Requirement:
For this exercise, output the line containing "Collapse the Tags Self Added section" and all lines after it to the end of the records, exactly, with no other content.

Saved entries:
++++++++++++++++++++

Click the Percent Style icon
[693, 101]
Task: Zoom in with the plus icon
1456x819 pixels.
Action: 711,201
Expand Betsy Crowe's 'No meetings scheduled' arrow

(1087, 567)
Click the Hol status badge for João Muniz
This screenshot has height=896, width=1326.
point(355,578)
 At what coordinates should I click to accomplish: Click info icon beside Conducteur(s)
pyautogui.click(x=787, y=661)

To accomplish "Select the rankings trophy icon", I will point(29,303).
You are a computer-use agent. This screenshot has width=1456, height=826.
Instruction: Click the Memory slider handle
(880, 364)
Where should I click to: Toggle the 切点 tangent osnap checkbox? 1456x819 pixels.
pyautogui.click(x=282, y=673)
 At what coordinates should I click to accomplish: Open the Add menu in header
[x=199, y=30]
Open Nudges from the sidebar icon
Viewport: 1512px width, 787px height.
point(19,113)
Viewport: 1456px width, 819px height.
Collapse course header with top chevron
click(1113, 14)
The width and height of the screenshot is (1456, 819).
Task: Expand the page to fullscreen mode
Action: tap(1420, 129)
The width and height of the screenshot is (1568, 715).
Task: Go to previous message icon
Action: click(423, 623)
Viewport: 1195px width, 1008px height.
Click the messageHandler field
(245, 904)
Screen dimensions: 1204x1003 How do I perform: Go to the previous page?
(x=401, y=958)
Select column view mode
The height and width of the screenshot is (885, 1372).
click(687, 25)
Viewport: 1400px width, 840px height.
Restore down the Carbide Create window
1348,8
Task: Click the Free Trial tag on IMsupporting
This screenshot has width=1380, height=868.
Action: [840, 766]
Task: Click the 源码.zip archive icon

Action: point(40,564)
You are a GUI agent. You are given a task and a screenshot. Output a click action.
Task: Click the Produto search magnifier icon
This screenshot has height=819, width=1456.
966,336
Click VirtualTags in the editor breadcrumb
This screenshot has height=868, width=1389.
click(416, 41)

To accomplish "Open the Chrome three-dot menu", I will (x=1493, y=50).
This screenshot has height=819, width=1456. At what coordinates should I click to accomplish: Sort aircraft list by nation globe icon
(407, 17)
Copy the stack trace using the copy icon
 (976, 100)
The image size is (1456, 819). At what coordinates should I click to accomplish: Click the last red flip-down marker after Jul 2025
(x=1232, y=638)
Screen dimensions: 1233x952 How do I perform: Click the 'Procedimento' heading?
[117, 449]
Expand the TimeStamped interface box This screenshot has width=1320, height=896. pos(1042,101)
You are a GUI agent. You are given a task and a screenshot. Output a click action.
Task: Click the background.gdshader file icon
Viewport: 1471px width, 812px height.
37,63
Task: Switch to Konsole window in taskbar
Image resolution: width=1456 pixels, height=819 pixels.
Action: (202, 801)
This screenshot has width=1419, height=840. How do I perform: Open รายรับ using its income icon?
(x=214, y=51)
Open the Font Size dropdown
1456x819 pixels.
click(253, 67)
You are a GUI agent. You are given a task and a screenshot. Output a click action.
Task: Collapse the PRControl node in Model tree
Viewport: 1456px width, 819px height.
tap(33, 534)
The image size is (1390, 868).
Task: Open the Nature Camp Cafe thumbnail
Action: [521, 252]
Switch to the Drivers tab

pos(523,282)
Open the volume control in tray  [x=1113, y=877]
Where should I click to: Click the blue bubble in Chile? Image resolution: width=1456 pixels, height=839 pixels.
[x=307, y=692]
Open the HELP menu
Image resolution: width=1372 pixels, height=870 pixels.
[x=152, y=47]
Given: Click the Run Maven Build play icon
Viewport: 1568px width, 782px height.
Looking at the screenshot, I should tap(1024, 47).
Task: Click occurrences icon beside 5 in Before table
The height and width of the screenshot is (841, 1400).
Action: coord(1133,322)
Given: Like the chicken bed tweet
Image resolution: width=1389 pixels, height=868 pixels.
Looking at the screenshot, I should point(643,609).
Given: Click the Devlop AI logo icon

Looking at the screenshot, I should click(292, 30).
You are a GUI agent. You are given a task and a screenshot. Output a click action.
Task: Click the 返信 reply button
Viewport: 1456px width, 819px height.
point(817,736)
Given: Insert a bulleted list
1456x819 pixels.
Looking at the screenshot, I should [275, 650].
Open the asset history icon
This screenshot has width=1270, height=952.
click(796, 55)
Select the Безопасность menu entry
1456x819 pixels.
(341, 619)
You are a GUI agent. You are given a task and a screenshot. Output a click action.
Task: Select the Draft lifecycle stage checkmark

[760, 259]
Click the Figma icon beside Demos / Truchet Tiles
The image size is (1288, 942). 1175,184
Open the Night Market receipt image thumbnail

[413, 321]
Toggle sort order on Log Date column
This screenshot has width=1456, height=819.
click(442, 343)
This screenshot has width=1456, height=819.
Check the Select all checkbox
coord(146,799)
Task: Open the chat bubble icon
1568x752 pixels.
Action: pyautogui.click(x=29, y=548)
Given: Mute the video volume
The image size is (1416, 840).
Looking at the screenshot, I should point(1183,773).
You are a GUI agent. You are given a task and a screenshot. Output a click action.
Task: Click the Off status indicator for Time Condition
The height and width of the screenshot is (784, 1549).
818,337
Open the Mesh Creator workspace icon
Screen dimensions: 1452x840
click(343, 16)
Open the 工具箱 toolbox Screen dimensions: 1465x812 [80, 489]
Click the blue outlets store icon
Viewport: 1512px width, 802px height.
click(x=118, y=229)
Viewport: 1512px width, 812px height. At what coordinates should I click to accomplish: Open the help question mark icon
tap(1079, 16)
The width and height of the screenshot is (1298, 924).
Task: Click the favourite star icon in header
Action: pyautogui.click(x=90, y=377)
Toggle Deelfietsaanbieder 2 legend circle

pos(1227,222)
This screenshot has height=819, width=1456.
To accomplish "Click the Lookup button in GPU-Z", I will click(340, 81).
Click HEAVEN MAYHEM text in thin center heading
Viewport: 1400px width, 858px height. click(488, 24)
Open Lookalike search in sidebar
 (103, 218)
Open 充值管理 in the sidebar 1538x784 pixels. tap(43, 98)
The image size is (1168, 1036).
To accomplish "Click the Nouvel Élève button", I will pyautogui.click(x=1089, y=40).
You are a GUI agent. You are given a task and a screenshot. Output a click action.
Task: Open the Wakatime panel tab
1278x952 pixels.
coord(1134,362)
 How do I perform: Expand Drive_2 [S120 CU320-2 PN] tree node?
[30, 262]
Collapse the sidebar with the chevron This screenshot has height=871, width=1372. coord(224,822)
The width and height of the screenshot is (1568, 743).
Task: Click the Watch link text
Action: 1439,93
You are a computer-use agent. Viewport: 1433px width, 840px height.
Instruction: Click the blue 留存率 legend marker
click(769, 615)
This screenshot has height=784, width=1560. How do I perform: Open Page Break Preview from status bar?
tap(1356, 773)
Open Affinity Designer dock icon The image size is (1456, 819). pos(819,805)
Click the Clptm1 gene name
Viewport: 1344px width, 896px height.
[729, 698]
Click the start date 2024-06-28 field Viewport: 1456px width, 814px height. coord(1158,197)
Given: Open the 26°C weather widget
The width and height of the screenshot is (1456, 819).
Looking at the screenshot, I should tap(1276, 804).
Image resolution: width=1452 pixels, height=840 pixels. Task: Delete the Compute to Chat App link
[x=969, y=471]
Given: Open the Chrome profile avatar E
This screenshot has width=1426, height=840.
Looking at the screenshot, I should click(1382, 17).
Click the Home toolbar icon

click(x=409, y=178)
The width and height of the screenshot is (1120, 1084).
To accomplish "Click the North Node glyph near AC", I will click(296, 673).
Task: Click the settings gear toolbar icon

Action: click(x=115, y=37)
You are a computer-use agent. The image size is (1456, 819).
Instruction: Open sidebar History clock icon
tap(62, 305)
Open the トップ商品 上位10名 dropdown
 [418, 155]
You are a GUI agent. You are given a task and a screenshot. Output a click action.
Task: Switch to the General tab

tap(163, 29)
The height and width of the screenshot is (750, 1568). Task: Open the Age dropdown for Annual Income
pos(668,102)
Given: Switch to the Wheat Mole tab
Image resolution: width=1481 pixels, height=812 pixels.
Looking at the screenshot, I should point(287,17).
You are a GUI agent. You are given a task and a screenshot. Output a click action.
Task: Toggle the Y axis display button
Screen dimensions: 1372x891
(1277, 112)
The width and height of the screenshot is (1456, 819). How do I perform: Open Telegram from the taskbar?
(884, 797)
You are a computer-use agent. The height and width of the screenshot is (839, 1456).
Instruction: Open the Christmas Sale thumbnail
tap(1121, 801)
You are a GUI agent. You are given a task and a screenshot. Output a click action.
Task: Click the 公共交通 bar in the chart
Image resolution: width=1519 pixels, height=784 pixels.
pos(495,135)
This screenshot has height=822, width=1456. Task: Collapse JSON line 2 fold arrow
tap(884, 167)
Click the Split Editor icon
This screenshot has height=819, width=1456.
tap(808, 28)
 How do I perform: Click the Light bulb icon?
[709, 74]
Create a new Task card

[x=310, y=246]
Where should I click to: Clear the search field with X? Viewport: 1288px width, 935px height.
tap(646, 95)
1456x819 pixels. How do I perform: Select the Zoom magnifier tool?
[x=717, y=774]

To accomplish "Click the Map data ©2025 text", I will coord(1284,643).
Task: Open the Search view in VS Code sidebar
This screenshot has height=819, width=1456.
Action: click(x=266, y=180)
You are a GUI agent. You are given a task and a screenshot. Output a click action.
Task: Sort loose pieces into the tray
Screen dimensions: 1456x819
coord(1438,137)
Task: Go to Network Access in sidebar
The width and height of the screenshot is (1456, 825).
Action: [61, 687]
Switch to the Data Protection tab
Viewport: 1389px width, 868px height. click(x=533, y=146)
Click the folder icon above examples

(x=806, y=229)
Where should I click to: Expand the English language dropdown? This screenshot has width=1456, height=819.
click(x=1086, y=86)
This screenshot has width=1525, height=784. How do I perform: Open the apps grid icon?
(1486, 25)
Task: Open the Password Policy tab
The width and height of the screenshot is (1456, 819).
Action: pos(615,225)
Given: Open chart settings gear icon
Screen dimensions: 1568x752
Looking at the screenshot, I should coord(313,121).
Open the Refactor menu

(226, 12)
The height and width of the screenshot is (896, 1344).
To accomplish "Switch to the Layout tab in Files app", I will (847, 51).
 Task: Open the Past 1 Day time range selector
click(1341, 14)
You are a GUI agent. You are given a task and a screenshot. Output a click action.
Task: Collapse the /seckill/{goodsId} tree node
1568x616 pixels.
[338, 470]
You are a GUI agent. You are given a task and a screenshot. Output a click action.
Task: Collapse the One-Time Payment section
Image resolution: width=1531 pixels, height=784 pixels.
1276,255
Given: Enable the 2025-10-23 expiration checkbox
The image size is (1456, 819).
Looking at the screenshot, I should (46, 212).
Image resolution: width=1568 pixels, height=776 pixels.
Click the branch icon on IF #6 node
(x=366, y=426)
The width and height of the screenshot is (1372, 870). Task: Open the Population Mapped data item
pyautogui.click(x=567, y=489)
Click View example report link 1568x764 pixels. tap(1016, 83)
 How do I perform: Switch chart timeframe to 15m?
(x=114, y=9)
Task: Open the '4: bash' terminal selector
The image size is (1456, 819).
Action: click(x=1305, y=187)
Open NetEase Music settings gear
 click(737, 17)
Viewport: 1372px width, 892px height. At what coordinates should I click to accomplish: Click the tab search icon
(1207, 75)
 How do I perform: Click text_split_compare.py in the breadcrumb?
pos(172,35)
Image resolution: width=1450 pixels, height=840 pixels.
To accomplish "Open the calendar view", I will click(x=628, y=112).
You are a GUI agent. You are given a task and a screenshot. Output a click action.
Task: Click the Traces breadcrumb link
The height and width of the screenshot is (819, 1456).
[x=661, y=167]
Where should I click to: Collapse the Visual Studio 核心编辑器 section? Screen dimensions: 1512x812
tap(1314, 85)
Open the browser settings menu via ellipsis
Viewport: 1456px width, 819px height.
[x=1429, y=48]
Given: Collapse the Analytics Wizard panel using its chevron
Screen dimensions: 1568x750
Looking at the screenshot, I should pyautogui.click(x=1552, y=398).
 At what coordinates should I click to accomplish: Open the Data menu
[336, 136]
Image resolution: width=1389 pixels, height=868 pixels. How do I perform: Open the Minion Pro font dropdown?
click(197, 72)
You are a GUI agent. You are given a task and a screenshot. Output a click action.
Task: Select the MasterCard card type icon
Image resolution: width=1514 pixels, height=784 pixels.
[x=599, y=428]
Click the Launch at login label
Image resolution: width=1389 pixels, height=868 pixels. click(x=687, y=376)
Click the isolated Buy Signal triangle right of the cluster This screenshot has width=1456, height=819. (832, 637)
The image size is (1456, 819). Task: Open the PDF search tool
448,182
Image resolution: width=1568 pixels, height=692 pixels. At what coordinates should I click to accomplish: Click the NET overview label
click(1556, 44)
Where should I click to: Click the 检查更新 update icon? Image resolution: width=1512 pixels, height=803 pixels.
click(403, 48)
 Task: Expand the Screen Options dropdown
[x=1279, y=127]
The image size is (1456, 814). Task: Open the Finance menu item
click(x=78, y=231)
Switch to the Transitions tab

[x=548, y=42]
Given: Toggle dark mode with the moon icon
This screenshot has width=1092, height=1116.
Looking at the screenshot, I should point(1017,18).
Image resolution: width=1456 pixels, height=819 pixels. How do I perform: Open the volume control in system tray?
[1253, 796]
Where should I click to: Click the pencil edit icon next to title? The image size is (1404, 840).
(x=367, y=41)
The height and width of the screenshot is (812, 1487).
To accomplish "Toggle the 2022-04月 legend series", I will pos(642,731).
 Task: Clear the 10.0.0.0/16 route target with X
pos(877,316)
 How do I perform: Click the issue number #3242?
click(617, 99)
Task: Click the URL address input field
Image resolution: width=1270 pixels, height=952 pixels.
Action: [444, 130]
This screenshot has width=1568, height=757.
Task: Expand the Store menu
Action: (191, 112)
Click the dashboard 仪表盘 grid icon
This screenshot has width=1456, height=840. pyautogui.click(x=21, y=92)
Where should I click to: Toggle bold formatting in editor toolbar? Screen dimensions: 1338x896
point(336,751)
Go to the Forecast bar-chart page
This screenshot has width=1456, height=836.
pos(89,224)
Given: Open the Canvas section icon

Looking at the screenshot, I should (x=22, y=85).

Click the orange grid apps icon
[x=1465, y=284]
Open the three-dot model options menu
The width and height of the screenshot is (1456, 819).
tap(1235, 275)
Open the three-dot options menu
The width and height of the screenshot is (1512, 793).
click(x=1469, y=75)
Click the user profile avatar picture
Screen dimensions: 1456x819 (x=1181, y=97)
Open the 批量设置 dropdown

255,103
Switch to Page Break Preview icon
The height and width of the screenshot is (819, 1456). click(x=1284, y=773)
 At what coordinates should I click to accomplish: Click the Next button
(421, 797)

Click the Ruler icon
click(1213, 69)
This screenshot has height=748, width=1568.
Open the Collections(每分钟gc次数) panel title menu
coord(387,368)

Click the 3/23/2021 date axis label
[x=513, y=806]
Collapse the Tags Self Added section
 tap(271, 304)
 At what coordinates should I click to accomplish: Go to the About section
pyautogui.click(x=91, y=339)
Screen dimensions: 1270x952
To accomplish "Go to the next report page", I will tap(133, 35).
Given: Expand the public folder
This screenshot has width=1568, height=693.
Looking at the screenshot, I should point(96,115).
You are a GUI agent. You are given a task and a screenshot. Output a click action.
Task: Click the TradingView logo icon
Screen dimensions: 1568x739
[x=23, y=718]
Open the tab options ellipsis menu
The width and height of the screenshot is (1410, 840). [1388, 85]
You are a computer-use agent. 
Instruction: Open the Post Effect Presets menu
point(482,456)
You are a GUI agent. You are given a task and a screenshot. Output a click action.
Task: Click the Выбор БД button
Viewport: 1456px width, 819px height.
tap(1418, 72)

++++++++++++++++++++

Task response:
Collapse the Tags Self Added section
 tap(271, 304)
 At what coordinates should I click to accomplish: Go to the About section
pyautogui.click(x=91, y=339)
Screen dimensions: 1270x952
To accomplish "Go to the next report page", I will tap(133, 35).
Given: Expand the public folder
This screenshot has width=1568, height=693.
Looking at the screenshot, I should point(96,115).
You are a GUI agent. You are given a task and a screenshot. Output a click action.
Task: Click the TradingView logo icon
Screen dimensions: 1568x739
[x=23, y=718]
Open the tab options ellipsis menu
The width and height of the screenshot is (1410, 840). [1388, 85]
You are a computer-use agent. 
Instruction: Open the Post Effect Presets menu
point(482,456)
You are a GUI agent. You are given a task and a screenshot. Output a click action.
Task: Click the Выбор БД button
Viewport: 1456px width, 819px height.
tap(1418, 72)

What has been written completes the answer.